Multimode homodyne detection as a tool for cluster state generation and Gaussian quantum computation

This paper theoretically demonstrates a compact method for the production of cluster states, based on recent experiments with multimode cavities, by using a so-called multi-pixel homodyne detection (MPHD) system and classical post-processing. This effectively allows to incorporate the linear optic network in the stage of the measurement. The physical transformations which the modes undergo due to the measurement (i.e., propagation from the cavity to the multipixel homodyne detector and multipixel homodyne detection) can be modeled by symplectic matrices, acting on the vector which regroups the annihilation operators associated to the various input squeezed mode. The method proposed can mimic the action of a desired matrix U_th if there exists a suitable combination of the experimental parameters such that U_MPHD = U_th.

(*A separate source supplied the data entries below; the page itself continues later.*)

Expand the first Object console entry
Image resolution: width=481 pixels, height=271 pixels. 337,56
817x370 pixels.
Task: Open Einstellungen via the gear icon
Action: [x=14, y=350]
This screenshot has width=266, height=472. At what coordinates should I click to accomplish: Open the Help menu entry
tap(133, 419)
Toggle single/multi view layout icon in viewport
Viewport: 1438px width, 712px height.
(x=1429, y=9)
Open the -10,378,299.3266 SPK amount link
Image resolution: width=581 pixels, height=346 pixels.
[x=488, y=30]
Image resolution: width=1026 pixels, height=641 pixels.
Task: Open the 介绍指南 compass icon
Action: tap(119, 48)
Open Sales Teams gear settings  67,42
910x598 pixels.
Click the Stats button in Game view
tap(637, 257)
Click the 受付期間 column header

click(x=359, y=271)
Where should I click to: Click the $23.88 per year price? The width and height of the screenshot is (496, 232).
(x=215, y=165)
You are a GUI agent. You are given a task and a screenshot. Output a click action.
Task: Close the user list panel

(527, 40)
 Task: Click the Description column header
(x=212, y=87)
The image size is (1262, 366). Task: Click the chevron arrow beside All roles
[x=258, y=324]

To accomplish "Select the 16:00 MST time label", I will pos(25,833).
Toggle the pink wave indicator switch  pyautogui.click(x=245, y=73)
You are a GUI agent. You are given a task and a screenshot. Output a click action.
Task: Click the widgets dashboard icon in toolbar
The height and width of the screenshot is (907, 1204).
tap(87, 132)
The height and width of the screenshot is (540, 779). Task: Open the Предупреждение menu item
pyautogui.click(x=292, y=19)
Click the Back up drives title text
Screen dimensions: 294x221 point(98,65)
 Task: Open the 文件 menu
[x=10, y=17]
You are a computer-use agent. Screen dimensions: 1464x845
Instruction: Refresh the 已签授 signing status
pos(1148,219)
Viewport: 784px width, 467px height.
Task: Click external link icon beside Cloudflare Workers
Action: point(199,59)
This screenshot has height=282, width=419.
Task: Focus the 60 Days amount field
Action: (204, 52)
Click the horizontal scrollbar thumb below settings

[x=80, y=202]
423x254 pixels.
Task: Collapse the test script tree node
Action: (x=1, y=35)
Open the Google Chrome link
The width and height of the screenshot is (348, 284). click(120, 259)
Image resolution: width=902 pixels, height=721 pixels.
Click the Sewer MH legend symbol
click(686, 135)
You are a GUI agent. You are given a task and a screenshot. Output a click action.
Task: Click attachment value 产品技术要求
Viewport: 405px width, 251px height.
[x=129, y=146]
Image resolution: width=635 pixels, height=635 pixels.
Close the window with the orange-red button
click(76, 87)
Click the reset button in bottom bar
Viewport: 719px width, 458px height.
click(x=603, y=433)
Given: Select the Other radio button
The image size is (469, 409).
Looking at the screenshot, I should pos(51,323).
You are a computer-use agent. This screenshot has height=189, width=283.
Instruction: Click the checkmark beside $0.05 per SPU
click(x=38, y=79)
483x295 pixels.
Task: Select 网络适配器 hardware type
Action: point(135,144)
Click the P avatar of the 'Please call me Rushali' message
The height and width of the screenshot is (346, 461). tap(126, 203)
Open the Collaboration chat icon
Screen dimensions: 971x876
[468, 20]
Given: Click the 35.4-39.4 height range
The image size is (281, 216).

It is therefore important to characterize from a theoretical point of view the class of unitary operations which are experimentally implementable by the use of this method. A condition which allows to test the implementability of a given unitary matrix U_th, and to find the experimental parameters to use in order to emulate it is determined. Some examples of cluster state generation by this method are presented. Finally, how this procedure can be generalized to perform Gaussian quantum computation is further analyzed. In particular, the possibility of implementing the elementary operations which compose a Gaussian universal set, including the Fourier transform of a single-mode input state and a two-mode C_Z interaction, is studied.